● TASK TO CARRY OUT
Check the entries below and say how many lines include the word "selected". No other text is wanted.
─── DATA LISTING ───
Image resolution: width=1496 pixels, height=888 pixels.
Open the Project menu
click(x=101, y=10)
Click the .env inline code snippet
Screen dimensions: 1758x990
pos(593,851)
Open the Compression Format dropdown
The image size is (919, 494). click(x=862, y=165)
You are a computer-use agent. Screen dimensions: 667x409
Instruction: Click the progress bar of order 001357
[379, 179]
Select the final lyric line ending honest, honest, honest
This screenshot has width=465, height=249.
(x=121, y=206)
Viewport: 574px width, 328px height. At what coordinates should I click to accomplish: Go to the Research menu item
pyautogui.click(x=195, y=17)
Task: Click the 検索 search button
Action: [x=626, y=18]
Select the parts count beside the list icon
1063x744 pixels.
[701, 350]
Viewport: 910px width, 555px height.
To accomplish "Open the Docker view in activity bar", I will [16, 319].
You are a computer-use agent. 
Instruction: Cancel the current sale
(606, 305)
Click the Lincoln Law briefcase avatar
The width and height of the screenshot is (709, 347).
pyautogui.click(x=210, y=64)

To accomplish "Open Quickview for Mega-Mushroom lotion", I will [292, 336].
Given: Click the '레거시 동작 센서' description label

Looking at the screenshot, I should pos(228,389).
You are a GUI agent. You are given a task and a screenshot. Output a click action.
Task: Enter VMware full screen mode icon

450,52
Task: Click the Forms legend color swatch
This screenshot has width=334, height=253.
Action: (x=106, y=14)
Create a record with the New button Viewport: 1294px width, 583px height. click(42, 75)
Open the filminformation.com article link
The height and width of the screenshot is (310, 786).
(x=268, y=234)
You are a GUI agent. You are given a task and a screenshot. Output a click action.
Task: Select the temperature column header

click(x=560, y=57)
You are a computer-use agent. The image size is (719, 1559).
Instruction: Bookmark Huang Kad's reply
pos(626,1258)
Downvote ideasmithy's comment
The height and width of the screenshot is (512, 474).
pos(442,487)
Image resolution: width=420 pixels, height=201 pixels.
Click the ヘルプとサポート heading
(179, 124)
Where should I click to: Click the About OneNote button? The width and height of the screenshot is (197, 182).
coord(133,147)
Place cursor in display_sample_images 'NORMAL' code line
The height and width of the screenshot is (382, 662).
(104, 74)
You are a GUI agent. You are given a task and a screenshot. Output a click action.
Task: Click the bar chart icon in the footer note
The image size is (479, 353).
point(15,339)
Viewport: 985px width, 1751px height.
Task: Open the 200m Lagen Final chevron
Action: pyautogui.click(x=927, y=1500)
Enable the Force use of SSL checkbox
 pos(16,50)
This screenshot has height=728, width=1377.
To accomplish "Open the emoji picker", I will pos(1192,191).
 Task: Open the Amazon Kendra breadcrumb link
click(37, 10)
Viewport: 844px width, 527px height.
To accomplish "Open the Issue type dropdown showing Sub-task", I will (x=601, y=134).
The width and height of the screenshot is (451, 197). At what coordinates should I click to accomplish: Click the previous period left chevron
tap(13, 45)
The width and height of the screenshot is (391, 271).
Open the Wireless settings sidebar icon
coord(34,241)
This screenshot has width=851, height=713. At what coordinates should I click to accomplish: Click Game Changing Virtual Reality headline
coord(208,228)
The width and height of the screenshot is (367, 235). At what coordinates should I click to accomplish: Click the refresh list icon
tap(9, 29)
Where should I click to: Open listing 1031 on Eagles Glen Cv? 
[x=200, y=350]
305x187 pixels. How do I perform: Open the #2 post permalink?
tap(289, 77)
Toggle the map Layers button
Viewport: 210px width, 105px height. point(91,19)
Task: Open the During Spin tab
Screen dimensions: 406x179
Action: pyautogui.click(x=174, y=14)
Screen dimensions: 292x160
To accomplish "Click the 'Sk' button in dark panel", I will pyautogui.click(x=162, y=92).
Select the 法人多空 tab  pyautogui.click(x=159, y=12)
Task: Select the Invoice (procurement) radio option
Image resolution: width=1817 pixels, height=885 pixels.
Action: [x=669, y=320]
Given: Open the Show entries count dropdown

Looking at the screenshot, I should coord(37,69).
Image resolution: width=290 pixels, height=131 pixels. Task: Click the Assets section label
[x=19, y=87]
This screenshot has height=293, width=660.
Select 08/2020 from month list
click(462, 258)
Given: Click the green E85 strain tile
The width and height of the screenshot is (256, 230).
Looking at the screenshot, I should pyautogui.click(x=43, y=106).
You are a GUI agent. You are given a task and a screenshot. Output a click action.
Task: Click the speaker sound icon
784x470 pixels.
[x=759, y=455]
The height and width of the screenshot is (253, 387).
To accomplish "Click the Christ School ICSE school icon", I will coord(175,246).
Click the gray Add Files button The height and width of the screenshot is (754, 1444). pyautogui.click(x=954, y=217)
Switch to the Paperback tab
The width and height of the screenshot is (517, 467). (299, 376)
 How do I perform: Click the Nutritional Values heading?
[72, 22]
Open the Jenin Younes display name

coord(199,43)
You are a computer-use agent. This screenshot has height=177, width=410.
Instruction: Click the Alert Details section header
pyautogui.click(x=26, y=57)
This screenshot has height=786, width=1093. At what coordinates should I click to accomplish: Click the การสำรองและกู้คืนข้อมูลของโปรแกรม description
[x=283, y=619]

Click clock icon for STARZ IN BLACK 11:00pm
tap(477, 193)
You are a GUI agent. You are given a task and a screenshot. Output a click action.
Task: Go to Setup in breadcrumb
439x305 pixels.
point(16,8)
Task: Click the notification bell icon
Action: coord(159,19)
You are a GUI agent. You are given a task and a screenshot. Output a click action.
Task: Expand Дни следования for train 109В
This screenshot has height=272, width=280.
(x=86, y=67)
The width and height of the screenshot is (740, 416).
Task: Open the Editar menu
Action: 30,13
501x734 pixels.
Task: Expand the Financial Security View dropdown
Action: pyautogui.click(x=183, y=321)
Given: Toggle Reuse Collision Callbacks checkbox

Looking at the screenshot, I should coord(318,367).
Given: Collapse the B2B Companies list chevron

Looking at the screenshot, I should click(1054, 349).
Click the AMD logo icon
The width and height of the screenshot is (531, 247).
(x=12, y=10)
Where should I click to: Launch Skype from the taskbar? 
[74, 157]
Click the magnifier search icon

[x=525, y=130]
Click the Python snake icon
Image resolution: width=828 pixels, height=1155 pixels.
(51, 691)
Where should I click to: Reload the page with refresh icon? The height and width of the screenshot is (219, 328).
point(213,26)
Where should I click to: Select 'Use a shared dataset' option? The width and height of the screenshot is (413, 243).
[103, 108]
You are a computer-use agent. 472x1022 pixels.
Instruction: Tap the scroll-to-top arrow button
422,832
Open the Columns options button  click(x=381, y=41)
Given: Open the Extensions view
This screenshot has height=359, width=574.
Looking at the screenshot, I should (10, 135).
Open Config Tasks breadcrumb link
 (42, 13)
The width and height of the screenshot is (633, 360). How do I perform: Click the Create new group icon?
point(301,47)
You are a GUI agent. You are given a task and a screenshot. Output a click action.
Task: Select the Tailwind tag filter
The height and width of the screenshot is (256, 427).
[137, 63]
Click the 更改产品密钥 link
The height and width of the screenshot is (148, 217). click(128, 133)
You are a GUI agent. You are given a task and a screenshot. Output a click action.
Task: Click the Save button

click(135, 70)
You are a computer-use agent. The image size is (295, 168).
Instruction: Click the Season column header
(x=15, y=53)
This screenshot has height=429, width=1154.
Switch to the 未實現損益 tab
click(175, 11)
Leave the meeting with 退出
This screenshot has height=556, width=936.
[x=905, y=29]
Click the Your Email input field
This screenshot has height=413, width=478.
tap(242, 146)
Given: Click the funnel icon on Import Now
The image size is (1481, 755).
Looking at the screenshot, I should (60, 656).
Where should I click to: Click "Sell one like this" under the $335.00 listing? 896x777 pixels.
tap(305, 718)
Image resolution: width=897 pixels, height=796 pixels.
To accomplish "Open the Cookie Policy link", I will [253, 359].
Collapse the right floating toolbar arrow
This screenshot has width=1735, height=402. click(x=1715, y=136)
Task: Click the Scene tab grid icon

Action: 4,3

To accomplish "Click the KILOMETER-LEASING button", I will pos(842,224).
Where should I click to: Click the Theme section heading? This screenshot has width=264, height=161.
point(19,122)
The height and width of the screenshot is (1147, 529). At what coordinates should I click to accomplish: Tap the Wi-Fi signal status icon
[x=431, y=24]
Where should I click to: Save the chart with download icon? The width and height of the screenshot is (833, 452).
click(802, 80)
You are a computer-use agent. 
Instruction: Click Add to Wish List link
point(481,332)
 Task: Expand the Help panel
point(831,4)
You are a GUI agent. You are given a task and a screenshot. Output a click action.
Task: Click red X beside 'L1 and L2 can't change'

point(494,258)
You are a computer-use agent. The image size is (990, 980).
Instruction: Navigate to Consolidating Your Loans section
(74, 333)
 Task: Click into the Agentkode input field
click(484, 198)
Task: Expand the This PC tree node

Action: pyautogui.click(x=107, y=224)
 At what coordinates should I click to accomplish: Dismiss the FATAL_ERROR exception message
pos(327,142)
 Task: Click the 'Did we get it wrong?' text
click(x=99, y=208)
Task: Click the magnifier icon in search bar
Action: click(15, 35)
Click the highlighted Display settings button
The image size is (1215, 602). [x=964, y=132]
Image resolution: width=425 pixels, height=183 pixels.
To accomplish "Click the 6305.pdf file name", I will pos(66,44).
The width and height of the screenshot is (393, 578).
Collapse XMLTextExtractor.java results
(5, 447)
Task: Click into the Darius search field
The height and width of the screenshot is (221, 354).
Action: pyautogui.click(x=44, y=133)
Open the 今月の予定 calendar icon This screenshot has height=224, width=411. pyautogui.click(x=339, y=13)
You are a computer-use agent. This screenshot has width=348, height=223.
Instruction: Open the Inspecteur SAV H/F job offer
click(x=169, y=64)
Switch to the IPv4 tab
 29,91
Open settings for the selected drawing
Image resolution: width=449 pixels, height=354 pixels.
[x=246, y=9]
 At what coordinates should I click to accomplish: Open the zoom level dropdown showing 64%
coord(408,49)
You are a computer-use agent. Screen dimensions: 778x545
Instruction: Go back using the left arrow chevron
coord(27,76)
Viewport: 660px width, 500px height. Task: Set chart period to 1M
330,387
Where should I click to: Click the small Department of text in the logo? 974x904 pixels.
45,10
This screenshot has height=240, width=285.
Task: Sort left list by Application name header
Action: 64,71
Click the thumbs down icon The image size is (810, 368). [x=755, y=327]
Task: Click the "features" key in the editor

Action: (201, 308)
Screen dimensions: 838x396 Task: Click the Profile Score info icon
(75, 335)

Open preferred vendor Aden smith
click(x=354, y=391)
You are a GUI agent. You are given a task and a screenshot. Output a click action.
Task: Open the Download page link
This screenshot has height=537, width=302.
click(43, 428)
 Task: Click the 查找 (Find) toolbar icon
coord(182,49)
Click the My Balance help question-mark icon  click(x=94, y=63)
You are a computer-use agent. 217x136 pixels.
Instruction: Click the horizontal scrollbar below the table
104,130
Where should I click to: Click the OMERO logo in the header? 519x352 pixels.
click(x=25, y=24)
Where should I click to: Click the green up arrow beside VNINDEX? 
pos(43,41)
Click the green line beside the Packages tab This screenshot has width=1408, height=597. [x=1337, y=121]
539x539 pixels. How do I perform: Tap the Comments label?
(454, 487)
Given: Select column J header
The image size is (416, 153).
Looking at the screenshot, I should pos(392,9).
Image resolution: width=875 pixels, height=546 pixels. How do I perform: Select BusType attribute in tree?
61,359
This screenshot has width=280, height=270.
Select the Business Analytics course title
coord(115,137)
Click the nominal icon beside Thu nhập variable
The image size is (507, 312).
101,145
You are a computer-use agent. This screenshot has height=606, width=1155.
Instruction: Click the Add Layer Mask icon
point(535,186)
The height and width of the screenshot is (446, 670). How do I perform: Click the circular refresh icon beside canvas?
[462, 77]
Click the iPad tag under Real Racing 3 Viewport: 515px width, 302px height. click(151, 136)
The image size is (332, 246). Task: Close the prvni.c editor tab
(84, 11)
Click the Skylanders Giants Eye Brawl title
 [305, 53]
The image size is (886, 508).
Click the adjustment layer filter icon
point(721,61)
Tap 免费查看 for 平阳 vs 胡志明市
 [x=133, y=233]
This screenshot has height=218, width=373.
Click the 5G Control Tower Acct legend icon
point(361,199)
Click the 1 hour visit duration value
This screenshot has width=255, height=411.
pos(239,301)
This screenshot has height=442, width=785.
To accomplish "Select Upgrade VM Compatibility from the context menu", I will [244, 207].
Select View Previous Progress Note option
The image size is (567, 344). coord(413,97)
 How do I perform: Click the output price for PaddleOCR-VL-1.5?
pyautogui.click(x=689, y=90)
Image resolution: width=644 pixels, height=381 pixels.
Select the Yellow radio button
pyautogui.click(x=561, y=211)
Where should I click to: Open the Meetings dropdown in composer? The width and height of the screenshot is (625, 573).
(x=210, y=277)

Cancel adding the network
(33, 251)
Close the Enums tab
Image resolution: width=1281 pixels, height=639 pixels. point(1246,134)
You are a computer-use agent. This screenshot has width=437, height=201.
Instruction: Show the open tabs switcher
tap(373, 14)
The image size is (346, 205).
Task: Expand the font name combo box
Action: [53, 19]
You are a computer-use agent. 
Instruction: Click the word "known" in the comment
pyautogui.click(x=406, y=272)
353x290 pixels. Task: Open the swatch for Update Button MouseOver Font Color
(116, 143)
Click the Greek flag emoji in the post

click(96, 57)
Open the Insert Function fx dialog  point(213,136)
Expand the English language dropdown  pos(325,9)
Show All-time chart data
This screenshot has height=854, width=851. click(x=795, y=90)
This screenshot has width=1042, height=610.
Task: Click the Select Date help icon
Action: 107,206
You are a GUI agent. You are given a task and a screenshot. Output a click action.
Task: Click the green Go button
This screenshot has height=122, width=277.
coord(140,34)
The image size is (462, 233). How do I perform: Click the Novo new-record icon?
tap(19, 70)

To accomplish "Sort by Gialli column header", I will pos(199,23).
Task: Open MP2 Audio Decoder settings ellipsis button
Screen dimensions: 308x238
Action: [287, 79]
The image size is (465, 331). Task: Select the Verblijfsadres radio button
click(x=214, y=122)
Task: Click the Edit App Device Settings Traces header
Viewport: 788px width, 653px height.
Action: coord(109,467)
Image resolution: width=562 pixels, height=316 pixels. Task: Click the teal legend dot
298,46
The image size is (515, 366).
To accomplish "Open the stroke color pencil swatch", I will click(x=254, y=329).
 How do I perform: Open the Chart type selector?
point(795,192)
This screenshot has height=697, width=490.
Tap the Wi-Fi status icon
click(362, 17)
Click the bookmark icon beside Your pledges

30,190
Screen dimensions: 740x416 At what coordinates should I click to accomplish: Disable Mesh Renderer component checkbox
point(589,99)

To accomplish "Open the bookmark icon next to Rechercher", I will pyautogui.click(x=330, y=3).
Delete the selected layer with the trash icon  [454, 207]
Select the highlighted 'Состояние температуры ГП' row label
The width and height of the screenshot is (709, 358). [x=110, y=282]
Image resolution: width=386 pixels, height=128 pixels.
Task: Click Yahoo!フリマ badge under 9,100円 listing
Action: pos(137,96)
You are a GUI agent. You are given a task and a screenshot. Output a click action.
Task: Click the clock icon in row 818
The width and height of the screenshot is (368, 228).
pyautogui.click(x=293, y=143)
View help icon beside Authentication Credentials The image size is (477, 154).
───
● REPLY TO THE TASK
2